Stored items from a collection

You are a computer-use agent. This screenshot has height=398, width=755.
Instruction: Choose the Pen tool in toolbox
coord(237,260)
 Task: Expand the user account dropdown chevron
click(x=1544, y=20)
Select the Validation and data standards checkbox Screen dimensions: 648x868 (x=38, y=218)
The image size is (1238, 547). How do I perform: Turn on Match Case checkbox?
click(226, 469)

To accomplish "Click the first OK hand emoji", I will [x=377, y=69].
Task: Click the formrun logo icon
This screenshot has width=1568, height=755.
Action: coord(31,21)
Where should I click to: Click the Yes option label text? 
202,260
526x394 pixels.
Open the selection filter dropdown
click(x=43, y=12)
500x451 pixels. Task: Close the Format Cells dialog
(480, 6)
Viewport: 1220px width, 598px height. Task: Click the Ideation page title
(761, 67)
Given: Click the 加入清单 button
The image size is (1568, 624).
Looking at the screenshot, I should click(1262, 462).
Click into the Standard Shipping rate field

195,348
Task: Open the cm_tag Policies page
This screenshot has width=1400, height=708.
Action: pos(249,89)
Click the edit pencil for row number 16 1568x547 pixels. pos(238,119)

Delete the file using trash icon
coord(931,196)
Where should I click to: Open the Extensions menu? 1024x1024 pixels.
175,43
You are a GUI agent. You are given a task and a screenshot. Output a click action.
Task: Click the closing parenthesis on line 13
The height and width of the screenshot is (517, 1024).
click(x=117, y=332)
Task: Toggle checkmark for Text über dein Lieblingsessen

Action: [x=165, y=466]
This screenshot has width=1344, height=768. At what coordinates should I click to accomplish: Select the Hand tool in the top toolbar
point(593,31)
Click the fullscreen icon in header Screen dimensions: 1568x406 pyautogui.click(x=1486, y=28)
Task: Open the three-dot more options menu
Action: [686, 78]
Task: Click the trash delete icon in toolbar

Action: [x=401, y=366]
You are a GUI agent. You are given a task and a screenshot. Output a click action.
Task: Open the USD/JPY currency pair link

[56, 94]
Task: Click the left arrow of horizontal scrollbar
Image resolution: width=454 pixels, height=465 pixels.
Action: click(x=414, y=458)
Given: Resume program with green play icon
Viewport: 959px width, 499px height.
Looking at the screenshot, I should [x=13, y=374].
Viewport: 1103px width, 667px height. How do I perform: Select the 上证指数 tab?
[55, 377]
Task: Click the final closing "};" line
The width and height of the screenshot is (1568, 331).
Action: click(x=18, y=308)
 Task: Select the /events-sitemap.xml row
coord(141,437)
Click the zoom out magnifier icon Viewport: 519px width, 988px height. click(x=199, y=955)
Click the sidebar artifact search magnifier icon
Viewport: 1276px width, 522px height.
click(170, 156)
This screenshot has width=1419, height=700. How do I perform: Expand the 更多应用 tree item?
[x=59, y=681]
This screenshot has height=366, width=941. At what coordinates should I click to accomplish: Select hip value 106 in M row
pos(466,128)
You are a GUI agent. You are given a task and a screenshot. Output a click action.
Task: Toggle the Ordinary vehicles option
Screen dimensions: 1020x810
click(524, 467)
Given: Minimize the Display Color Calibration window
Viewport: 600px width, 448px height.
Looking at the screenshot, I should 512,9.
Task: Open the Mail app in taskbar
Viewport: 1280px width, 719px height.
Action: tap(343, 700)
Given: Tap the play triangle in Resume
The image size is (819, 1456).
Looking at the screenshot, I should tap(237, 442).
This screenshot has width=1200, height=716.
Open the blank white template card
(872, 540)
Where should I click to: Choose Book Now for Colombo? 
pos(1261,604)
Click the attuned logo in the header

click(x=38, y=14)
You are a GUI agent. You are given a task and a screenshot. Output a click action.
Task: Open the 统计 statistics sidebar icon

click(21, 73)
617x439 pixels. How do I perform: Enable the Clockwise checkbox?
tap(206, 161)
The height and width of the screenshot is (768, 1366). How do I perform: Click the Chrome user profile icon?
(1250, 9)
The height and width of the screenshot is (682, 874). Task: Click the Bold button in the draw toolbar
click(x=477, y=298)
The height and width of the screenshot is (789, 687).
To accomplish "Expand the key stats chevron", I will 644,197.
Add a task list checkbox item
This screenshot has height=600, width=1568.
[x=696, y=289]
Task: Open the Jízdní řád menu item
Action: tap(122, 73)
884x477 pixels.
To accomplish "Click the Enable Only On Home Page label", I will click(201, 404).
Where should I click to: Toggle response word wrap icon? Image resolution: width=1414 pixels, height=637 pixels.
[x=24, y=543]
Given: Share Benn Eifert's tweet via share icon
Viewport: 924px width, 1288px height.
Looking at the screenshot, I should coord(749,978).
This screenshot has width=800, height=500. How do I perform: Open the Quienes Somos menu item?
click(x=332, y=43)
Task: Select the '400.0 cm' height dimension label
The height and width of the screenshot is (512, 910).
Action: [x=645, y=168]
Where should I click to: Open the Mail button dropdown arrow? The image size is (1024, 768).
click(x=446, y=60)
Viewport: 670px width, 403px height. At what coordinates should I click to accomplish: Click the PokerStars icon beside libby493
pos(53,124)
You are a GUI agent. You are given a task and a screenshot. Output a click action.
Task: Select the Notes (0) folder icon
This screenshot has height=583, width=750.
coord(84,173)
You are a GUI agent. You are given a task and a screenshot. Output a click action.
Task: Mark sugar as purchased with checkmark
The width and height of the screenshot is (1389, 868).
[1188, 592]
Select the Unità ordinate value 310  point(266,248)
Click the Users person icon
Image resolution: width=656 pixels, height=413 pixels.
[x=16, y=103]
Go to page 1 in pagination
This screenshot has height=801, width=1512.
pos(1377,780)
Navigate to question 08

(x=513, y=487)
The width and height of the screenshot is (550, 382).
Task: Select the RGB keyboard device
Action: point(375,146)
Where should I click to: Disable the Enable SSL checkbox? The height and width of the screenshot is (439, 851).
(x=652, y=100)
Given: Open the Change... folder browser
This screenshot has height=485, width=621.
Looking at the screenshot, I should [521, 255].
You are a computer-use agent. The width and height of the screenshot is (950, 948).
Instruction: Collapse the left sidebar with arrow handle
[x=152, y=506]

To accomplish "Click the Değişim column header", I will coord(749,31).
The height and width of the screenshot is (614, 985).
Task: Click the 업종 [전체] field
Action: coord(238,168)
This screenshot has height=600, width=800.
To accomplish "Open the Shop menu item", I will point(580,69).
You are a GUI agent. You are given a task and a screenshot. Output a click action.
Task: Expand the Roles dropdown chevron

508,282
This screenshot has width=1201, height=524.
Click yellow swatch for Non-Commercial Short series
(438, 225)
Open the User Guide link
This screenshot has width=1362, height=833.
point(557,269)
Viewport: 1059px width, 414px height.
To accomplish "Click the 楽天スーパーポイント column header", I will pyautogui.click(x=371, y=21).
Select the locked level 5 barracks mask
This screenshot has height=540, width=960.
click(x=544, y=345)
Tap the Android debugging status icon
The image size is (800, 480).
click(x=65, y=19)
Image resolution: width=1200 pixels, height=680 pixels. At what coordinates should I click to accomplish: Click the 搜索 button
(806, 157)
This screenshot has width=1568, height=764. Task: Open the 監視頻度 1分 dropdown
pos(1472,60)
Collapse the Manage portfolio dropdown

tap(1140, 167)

§ TASK GOAL
Wherever the string "computer" appears in the records above, copy the line it sits in.

§ ANSWER SECTION
You are a computer-use agent. This screenshot has height=398, width=755.
You are a computer-use agent. The width and height of the screenshot is (950, 948).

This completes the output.